With its business at scale, PayPal has become a margin story, and last quarter they continued improvement, driving 200 bps of growth in operating margins.

PayPal has several initiatives to improve its business, including recently selling off $44 billion of buy now, pay later (BNPL) loans in Europe. This will be a massive influx of cash to the company, and they expect $5 billion will go to stock buybacks.

The company adds value for its e-commerce merchant, with its most recent earnings demonstrating 20% more repeat buyers, 60% more purchases, and 33% more checkouts. 

Venmo is also upgrading its features, including cryptocurrency services, teen accounts, Amazon and Starbucks checkouts, integrating with Microsoft’s Xbox store, and more. The company aims to generate more than $2 billion in revenue in 2023, doubling its 2022 revenue of $935 million.   

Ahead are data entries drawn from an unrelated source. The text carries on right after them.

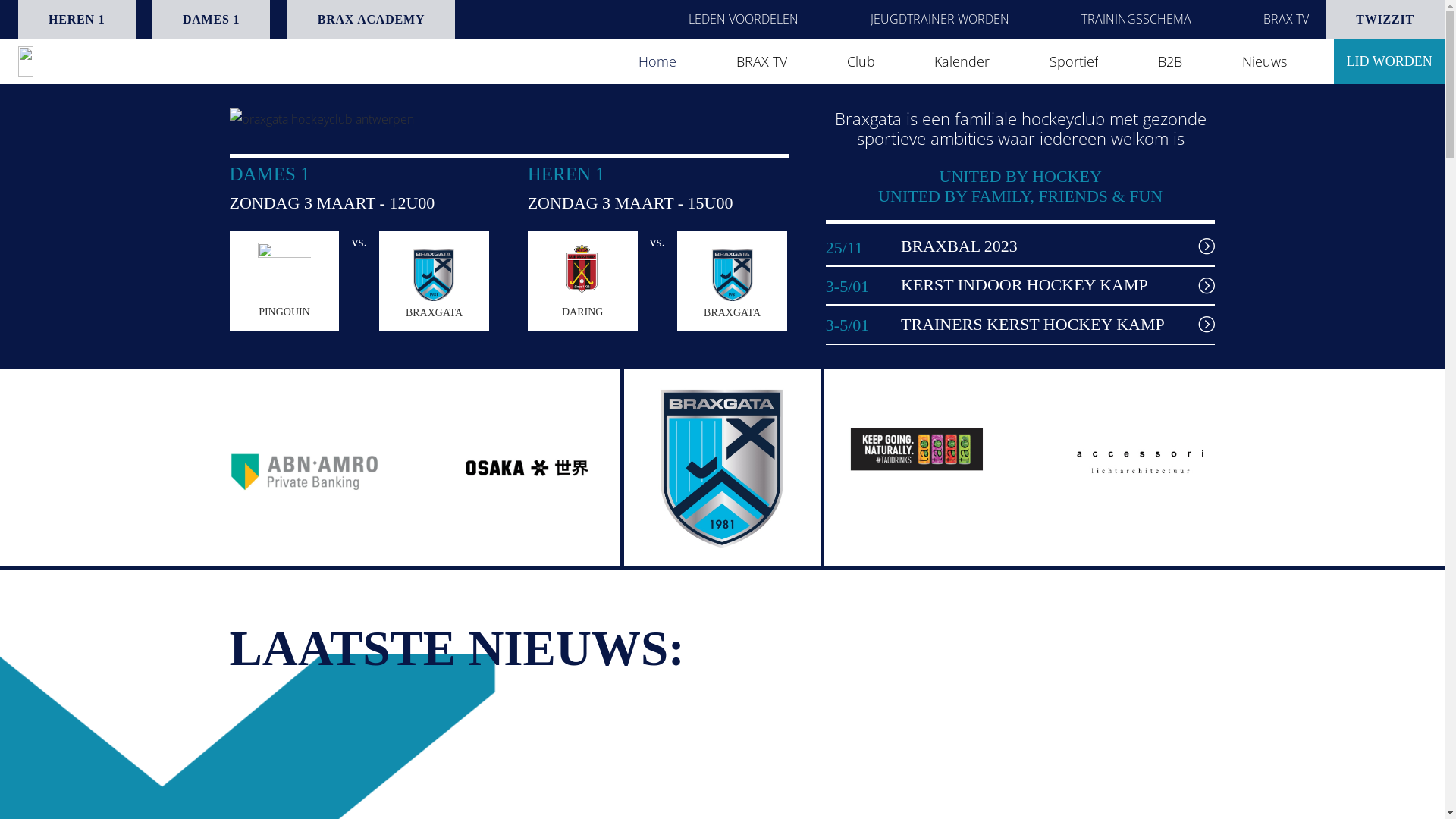
TRAININGSSCHEMA Element type: text (1136, 19)
Sportief Element type: text (1073, 61)
BRAX ACADEMY Element type: text (371, 19)
LID WORDEN Element type: text (1388, 61)
BRAX TV Element type: text (761, 61)
DAMES 1 Element type: text (210, 19)
TWIZZIT Element type: text (1384, 19)
B2B Element type: text (1169, 61)
Home Element type: text (657, 61)
BRAX TV Element type: text (1285, 19)
JEUGDTRAINER WORDEN Element type: text (939, 19)
Nieuws Element type: text (1264, 61)
HEREN 1 Element type: text (76, 19)
LEDEN VOORDELEN Element type: text (743, 19)
Kalender Element type: text (961, 61)
Club Element type: text (861, 61)
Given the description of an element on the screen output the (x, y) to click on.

I’m not the only one optimistic about PayPal—63% of analysts have given the stock a “buy” rating and zero sell ratings, with an avg. The 12-month price target of $89.99, with some as high as $160. 

As we look towards the future of finance, fintech companies like PayPal are poised to lead the charge, transforming the way we handle money and making financial transactions more seamless and accessible than ever before.

With its impressive growth, innovative features, and promising market potential, investing in PayPal could be a strategic move for those wanting to be part of this exciting new phase of financial innovation.